Building flexibility into infrastructure
AI projects evolve quickly. Models are retrained, datasets expand, and regulation changes course. Static infrastructure cannot keep up with this pace. To remain relevant, data centres need flexibility at their core.
That flexibility is reflected in multiple ways. Facilities must be able to scale from 20 kW per rack to well over 100 kW without wholesale redesign. They must allow workloads to shift between sites to comply with regulation or to improve performance. Expansion has to be modular, enabling operators to add capacity or new cooling systems without taking workloads offline.
In short, adaptability is what transforms a data centre from a fixed asset into a strategic partner. Without it, organisations risk building infrastructure that is obsolete before it has paid back its initial investment.
Responding to sustainability pressures
The energy footprint of AI is already under scrutiny. The International Energy Agency (IEA) has noted that training a single large model can consume as much energy as hundreds of homes over a year (IEA, 2024). As AI adoption grows, these numbers will only come under greater attention from regulators, investors and the public.

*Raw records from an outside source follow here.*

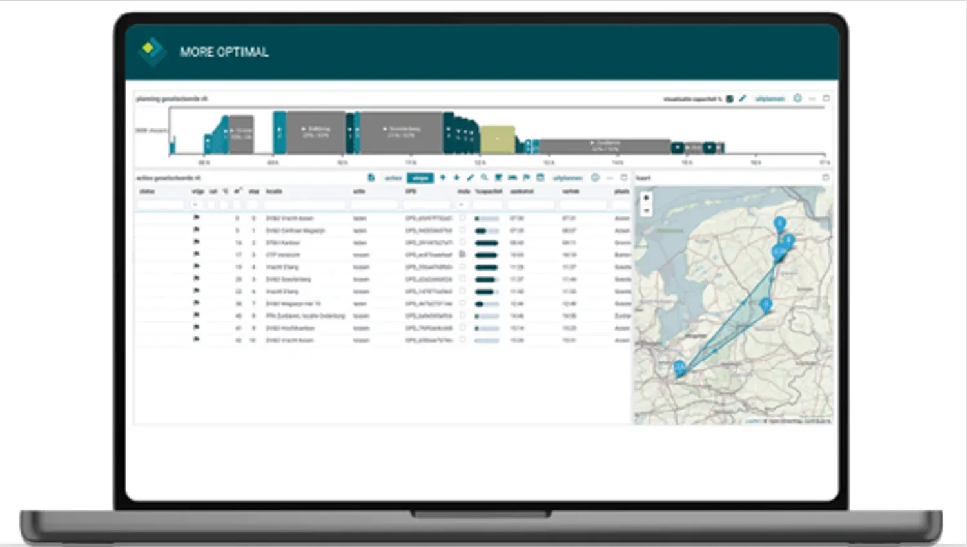967x547 pixels.
Task: Maximize the kaart map panel
Action: (x=826, y=178)
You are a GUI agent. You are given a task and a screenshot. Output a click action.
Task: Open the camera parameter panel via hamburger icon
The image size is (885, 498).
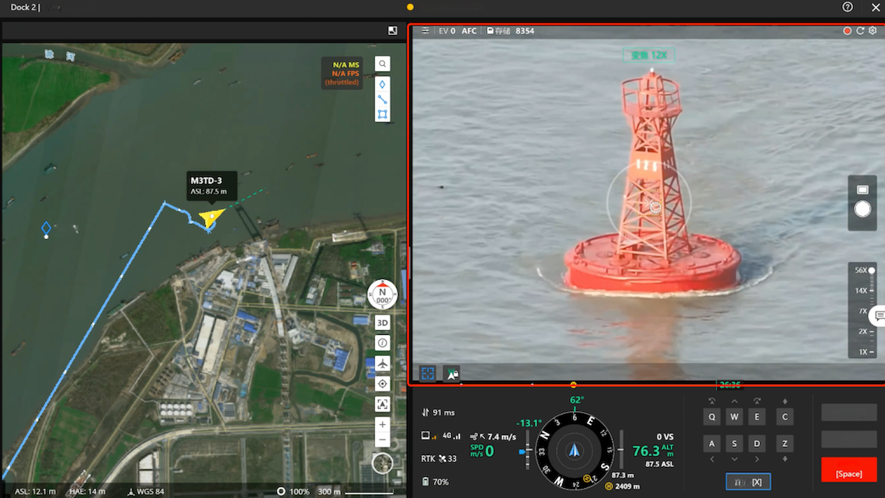tap(425, 30)
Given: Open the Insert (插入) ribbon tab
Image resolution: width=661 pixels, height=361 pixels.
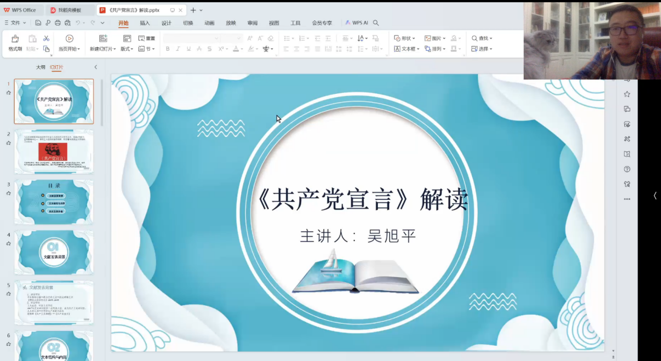Looking at the screenshot, I should (x=145, y=23).
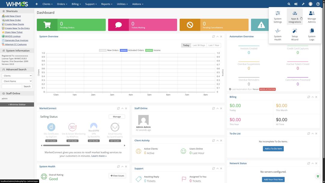Refresh the Billing panel
The height and width of the screenshot is (183, 325).
pos(308,97)
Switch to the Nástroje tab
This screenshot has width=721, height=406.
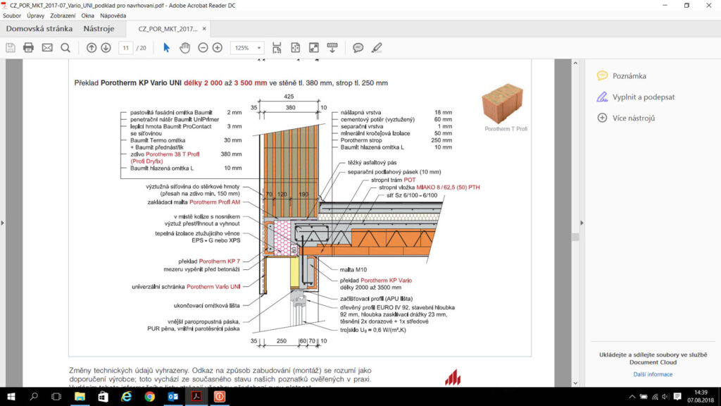99,29
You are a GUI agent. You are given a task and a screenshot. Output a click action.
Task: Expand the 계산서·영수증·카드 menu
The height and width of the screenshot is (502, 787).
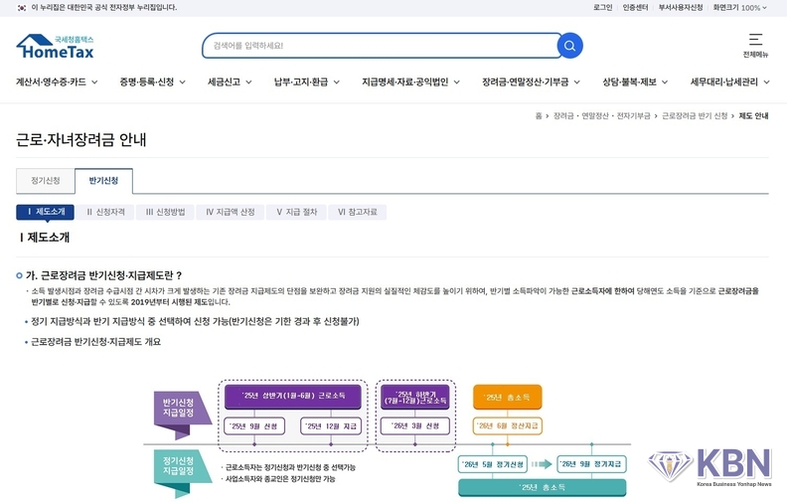[56, 82]
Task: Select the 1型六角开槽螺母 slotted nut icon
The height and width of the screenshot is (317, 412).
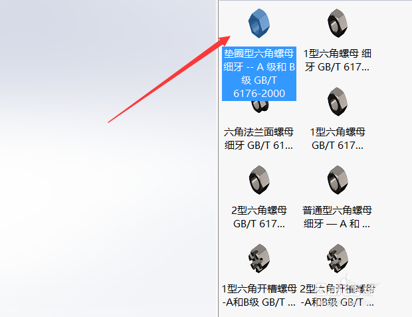Action: click(259, 259)
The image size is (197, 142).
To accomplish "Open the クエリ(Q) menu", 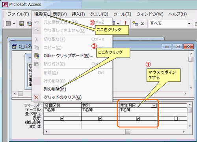I will click(x=99, y=14).
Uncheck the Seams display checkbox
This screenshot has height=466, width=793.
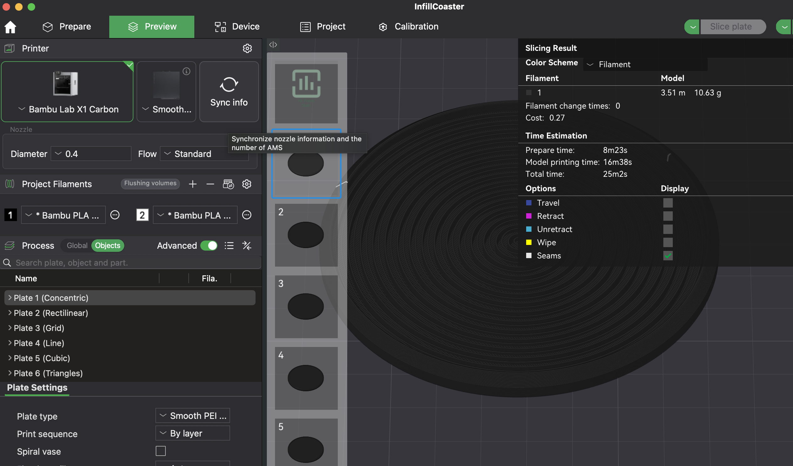[668, 256]
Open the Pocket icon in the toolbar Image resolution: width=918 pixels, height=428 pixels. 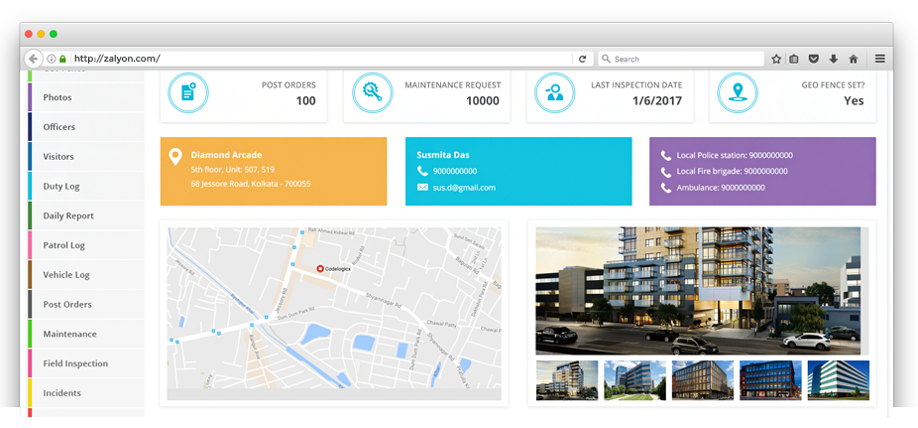click(x=814, y=59)
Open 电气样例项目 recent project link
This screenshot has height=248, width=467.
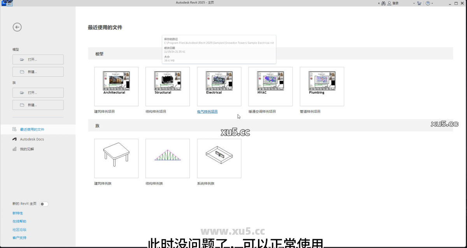pyautogui.click(x=207, y=111)
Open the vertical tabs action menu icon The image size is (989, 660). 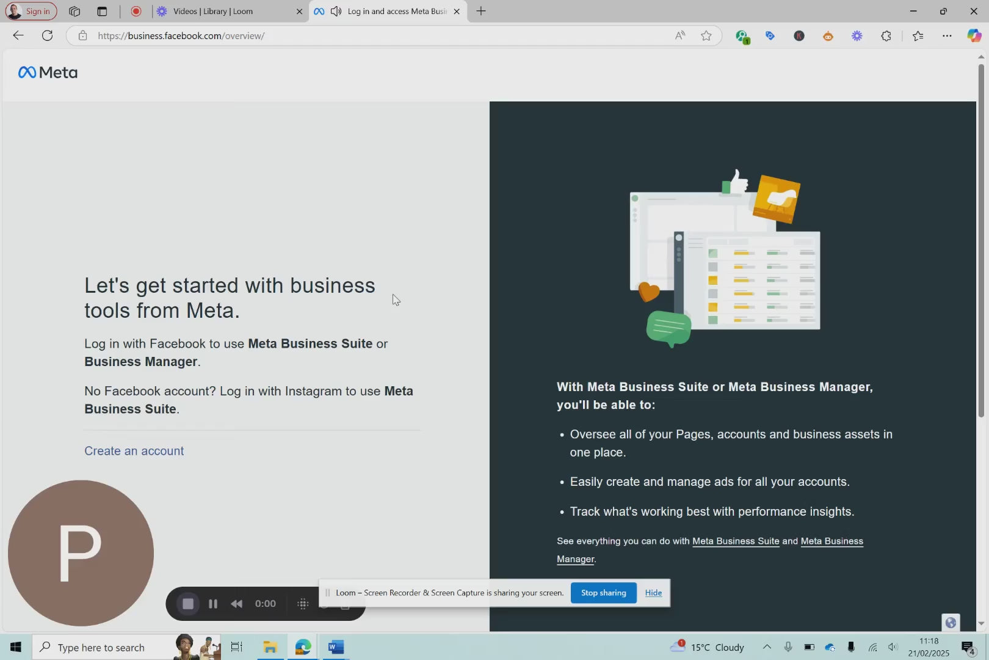pyautogui.click(x=102, y=11)
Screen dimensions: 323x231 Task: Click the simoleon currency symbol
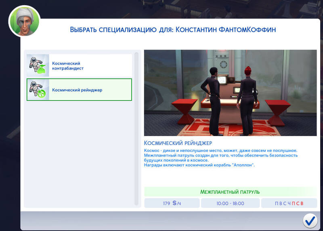(175, 203)
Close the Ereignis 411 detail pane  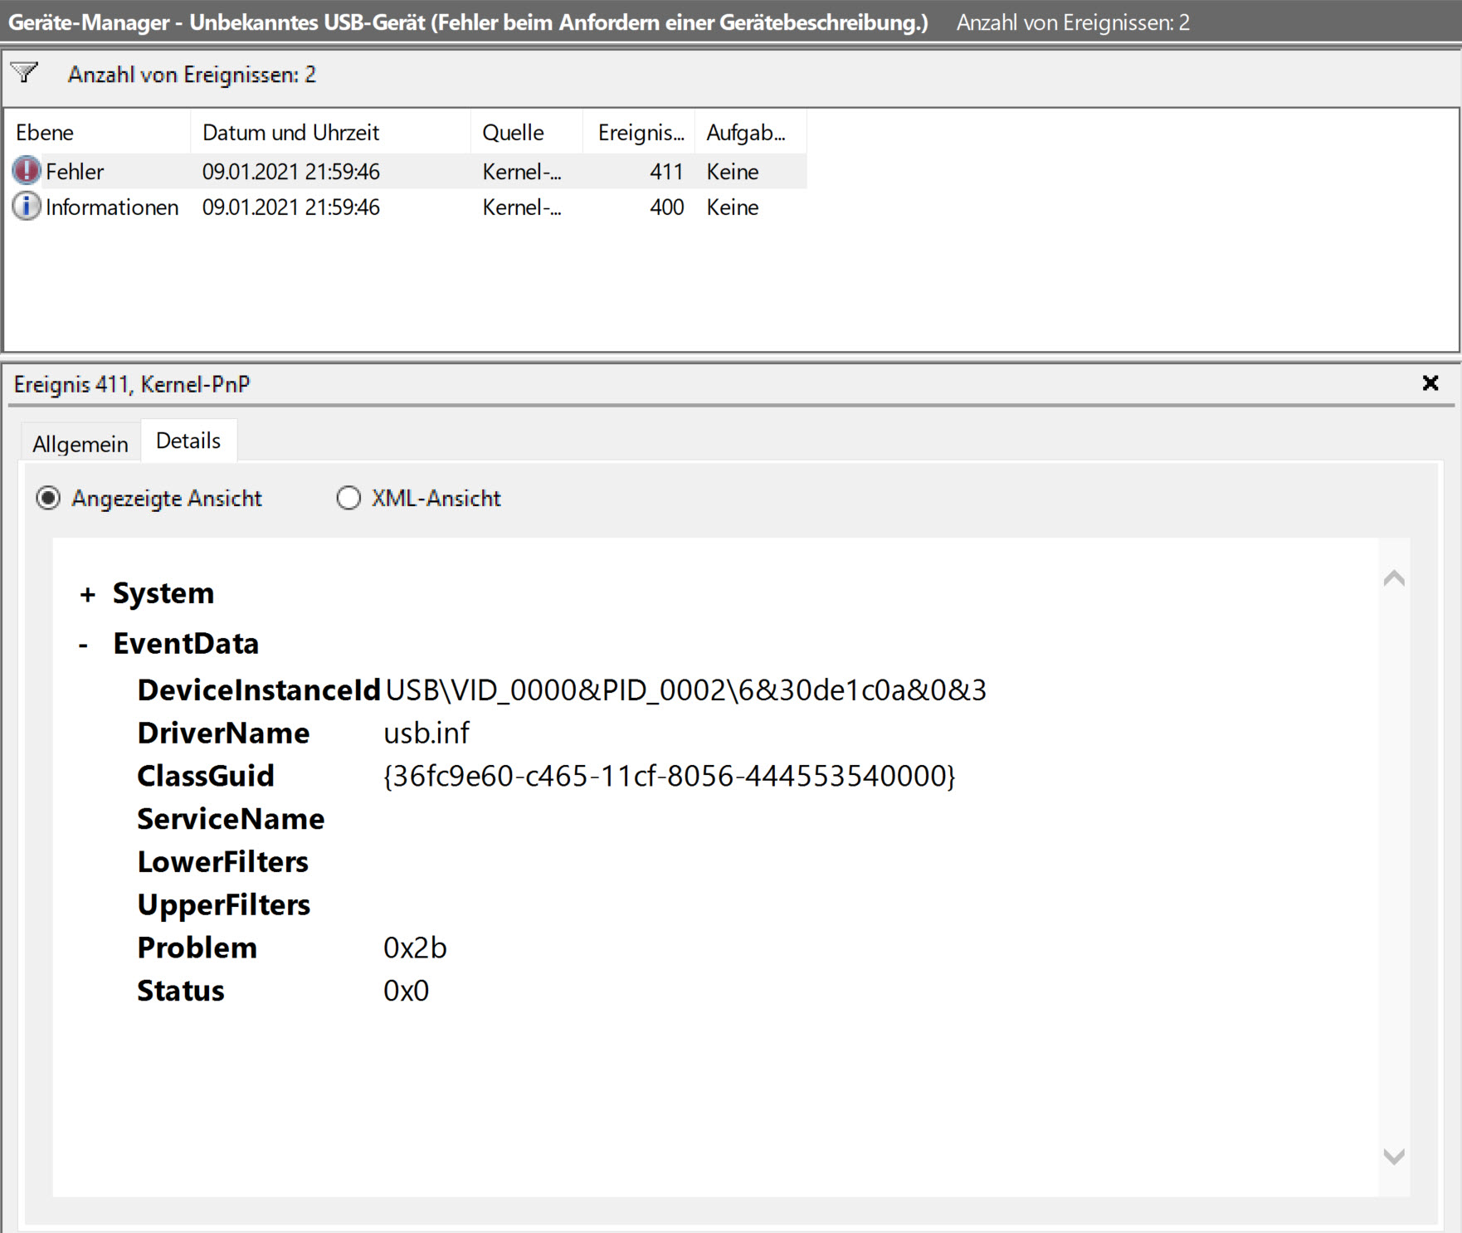[x=1430, y=383]
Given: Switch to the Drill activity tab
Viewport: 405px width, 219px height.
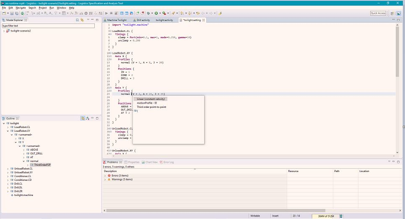Looking at the screenshot, I should click(x=143, y=20).
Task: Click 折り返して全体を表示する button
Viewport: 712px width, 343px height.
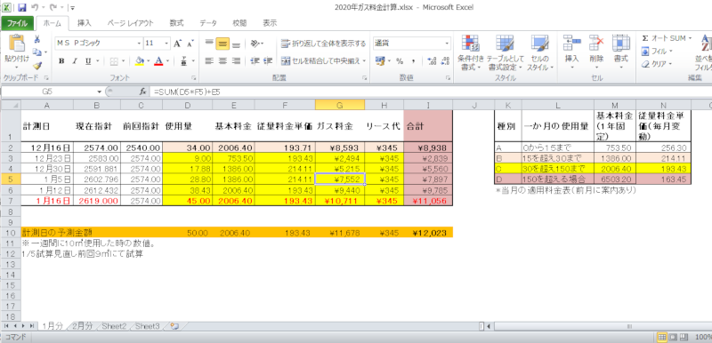Action: [323, 44]
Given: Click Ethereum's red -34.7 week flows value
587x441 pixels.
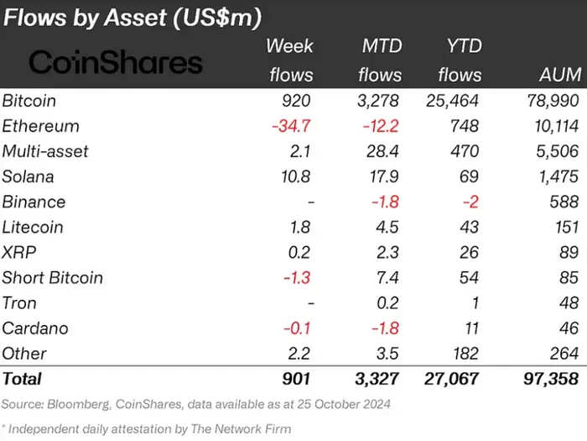Looking at the screenshot, I should [290, 126].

Leading operators are responding by connecting directly to renewable energy grids, investing in systems to reuse waste heat for district heating, and applying AI tools to optimise cooling efficiency. Just as importantly, they are reporting transparently against recognised ESG frameworks. What was once viewed as good practice is now increasingly a licence to operate.
Infrastructure as the differentiator
The narrative around AI often focuses on data science and algorithms. These are vital, but they cannot deliver value without the physical environments in which to run them. Enterprises that attempt to host advanced workloads in legacy facilities are quickly confronted with limits on power, cooling, resilience and location.
The organisations that are progressing the fastest are those that view data centre strategy as a core element of their AI strategy. They are investing in facilities built for density, proximity, flexibility and sustainability. In the AI race, it is not only expertise in coding or modelling that sets leaders apart. The decisive factor is whether the infrastructure is ready to support the ambitions placed upon it.